MORE STEVE STOCKMAN WEIRDNESS - Betsy Woodruff: "Stockman has just $32,000 cash on hand per his latest filings (and $163,000 in debt). And he’s been beleaguered by allegations of ethics violations since entering office. Plus, with the primary set for March 4, he has less than three months to pull off a statewide victory — or, at least, to win enough votes to send the race to a runoff…. And there’s trouble brewing in his own district. Enter Dwayne Stovall. Stovall announced about six months ago that he would challenge Cornyn in the Republican primary. His announcement didn’t get much play (Have you ever heard of Stovall? Didn’t think so), but Stovall, who has tea-party support, lives in Stockman’s district and knows the congressman. In fact, he tells National Review Online that the two had breakfast together a few weeks ago, and that Stockman told him then that he didn’t plan to run for Senate. 'I asked him, ‘If you don’t run, will you endorse me?’' Stovall tells me. 'He said, ‘Yeah, I’ll endorse you.''" Weird. [National Review]

BECAUSE YOU'VE READ THIS FAR - Here is a dog playing whack-a-mole with a kitten

MANDELA SIGN INTERPRETER ACTUALLY JUST A FAN OF GESTICULATION - AP: "The sign-language interpreter on stage at Nelson Mandela’s globally broadcast memorial service was a faker who was waving his arms around meaninglessly, advocates for the deaf said Wednesday. The allegation raised questions of how and why he managed to insert himself into a supposedly secure event attended by scores of heads of state, including United States President Barack Obama. As one world leader after another took the stage in a gigantic soccer stadium to pay homage to Mandela, the man at arm’s reach from them appeared to interpret for the deaf at the hours’ long memorial so the world’s deaf population could understand the historic event. The allegation of the use of a bogus sign interpreter was yet another example of bad organization at the service Tuesday. Other problems included breakdowns in public transportation that hindered mourners from getting to the soccer stadium and a faulty audio system made the remarks of world leaders inaudible for many. Police also failed to search the first wave of crowds who rushed inside the stadium after authorities opened the gates just after dawn." [AP]

COMFORT FOOD

- Sixteen-year-old does incredible Elvis impression. [http://bit.ly/1bxQXfb]
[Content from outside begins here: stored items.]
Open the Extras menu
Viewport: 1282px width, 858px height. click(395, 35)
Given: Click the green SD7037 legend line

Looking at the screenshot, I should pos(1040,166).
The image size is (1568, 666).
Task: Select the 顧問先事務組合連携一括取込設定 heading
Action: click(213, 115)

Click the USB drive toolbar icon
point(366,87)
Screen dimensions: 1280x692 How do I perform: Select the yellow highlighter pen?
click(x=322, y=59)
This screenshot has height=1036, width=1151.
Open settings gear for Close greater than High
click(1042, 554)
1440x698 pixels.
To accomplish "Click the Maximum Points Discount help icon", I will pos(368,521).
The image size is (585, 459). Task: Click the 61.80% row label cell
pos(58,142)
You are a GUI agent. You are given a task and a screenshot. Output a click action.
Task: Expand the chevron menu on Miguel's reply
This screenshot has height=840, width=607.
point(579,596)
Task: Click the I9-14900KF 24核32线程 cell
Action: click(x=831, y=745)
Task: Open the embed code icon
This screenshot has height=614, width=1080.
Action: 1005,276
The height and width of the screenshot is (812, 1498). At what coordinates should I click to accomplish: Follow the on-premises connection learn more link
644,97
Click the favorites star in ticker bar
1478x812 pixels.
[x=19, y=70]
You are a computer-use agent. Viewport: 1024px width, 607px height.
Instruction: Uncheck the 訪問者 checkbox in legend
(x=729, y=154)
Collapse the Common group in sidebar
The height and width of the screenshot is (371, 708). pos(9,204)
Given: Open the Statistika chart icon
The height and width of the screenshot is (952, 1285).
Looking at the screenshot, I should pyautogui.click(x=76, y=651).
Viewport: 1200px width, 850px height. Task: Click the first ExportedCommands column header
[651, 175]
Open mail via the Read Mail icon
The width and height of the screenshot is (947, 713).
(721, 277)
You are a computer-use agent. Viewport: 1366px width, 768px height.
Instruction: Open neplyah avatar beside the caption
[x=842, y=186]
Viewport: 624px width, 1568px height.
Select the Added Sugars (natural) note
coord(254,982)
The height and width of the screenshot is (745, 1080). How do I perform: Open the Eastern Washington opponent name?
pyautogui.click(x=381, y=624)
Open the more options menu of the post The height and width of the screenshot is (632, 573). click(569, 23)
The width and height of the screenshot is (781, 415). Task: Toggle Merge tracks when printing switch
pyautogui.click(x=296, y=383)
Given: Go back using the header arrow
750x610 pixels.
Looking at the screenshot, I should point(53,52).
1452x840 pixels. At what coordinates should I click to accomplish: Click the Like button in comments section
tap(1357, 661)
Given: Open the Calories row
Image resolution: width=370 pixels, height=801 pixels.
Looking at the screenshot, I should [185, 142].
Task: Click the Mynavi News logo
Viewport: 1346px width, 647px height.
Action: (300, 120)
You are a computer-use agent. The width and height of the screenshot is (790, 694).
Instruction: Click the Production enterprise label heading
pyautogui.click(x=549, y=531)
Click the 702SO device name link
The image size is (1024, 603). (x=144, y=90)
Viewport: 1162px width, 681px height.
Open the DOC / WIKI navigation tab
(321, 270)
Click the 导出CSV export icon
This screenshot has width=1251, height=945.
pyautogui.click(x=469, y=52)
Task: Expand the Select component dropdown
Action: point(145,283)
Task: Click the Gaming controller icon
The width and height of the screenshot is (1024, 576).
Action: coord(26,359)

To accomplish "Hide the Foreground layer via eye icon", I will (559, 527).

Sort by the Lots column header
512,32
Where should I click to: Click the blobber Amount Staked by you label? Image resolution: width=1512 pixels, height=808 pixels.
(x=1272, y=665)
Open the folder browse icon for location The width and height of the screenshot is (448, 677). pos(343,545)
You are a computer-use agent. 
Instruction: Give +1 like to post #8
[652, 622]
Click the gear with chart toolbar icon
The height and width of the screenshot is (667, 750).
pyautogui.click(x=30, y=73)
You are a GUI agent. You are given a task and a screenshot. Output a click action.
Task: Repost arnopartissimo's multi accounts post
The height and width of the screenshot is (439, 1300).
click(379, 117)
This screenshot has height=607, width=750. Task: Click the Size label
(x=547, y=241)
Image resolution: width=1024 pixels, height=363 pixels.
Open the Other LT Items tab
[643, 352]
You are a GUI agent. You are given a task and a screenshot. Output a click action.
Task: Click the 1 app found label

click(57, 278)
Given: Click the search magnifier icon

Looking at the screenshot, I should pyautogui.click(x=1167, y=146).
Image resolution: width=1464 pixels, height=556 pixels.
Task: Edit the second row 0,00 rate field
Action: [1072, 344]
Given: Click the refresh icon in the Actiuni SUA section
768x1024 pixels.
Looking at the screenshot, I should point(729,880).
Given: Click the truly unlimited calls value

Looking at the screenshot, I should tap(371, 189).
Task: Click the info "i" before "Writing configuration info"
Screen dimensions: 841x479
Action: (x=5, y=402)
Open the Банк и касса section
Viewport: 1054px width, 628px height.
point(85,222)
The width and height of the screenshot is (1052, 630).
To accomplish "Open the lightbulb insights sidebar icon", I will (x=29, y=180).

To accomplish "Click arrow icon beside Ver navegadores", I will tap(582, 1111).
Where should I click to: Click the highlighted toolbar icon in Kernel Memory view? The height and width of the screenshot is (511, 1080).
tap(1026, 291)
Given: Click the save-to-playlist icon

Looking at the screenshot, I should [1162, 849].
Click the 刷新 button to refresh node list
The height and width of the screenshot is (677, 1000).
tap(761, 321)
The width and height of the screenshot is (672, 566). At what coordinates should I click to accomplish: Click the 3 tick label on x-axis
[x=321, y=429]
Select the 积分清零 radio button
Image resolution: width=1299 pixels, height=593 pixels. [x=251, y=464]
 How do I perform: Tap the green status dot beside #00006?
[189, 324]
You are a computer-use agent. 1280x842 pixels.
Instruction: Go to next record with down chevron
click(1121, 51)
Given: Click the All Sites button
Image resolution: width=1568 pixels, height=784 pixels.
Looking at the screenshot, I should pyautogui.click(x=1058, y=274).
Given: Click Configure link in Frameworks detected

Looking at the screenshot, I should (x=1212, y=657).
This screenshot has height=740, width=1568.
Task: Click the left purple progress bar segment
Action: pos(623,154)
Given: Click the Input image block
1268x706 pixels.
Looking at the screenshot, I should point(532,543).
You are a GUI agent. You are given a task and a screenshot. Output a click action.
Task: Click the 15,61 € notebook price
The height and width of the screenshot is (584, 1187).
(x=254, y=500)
- Genetic similarities between family members as demonstrated by split images. [http://bit.ly/1f7nfhW]

- "Mulled Wine," the final (we hope) "Blurred Lines" parody of the year. [http://huff.to/1e5MlkK]

- A map showing every country that contributes ingredients to a single jar of Nutella. [http://bit.ly/18BwcvF]

- An interactive map showing the most densely and sparsely populated parts of the globe. [http://bit.ly/1bvKgXv]

- An internet history of the showerbeer, which we're pretty sure used to be called the Joe Namath. [http://bit.ly/1e5DVtQ]

- Be sure to report all loitering clowns to the local authorities. [http://bit.ly/1aRNjcr]

TWITTERAMA

@ByronTau: The productivity of an email thread is inversely proportional to the number of people CCed on it.

@timothypmurphy: "Fake sign language interpreter at a international memorial" was a Leslie Nielsen character, right?

@mollyesque: Clever Paul Ryan strategy: "Quick, guys, let's make a deal while Ted Cruz is out of town."